■ **What is being asked**
All of the entries need to be copied character for character.

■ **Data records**
┌────────

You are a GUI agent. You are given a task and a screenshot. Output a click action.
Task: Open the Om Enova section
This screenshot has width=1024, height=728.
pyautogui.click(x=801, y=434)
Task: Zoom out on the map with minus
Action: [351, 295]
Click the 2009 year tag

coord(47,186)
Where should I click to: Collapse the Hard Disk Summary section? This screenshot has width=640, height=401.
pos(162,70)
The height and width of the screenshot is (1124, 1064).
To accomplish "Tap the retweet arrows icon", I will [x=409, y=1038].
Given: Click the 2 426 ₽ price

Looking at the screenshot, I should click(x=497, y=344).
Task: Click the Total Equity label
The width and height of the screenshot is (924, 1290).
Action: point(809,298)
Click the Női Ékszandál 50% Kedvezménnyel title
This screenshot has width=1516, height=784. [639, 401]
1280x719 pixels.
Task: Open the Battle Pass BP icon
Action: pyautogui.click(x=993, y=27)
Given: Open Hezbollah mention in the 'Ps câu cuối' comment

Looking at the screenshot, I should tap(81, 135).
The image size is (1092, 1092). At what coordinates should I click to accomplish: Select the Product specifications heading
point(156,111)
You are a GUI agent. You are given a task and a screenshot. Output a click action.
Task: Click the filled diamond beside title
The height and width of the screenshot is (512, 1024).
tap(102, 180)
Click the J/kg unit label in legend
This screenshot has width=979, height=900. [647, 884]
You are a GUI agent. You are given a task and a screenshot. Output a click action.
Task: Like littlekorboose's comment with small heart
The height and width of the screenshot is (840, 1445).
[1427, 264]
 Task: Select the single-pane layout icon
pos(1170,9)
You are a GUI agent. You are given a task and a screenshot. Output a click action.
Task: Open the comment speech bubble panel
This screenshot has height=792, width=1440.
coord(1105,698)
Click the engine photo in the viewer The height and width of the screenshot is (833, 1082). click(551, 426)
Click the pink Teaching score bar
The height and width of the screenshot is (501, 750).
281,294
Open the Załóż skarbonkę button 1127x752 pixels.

└────────

■ **Output below**
You are a GUI agent. You are given a task and a screenshot. Output a click action.
Task: Open the Om Enova section
This screenshot has width=1024, height=728.
pyautogui.click(x=801, y=434)
Task: Zoom out on the map with minus
Action: [351, 295]
Click the 2009 year tag

coord(47,186)
Where should I click to: Collapse the Hard Disk Summary section? This screenshot has width=640, height=401.
pos(162,70)
The height and width of the screenshot is (1124, 1064).
To accomplish "Tap the retweet arrows icon", I will [x=409, y=1038].
Given: Click the 2 426 ₽ price

Looking at the screenshot, I should click(x=497, y=344).
Task: Click the Total Equity label
The width and height of the screenshot is (924, 1290).
Action: point(809,298)
Click the Női Ékszandál 50% Kedvezménnyel title
This screenshot has width=1516, height=784. [639, 401]
1280x719 pixels.
Task: Open the Battle Pass BP icon
Action: pyautogui.click(x=993, y=27)
Given: Open Hezbollah mention in the 'Ps câu cuối' comment

Looking at the screenshot, I should tap(81, 135).
The image size is (1092, 1092). At what coordinates should I click to accomplish: Select the Product specifications heading
point(156,111)
You are a GUI agent. You are given a task and a screenshot. Output a click action.
Task: Click the filled diamond beside title
The height and width of the screenshot is (512, 1024).
tap(102, 180)
Click the J/kg unit label in legend
This screenshot has width=979, height=900. [647, 884]
You are a GUI agent. You are given a task and a screenshot. Output a click action.
Task: Like littlekorboose's comment with small heart
The height and width of the screenshot is (840, 1445).
[1427, 264]
 Task: Select the single-pane layout icon
pos(1170,9)
You are a GUI agent. You are given a task and a screenshot. Output a click action.
Task: Open the comment speech bubble panel
This screenshot has height=792, width=1440.
coord(1105,698)
Click the engine photo in the viewer The height and width of the screenshot is (833, 1082). click(551, 426)
Click the pink Teaching score bar
The height and width of the screenshot is (501, 750).
281,294
Open the Załóż skarbonkę button 1127x752 pixels.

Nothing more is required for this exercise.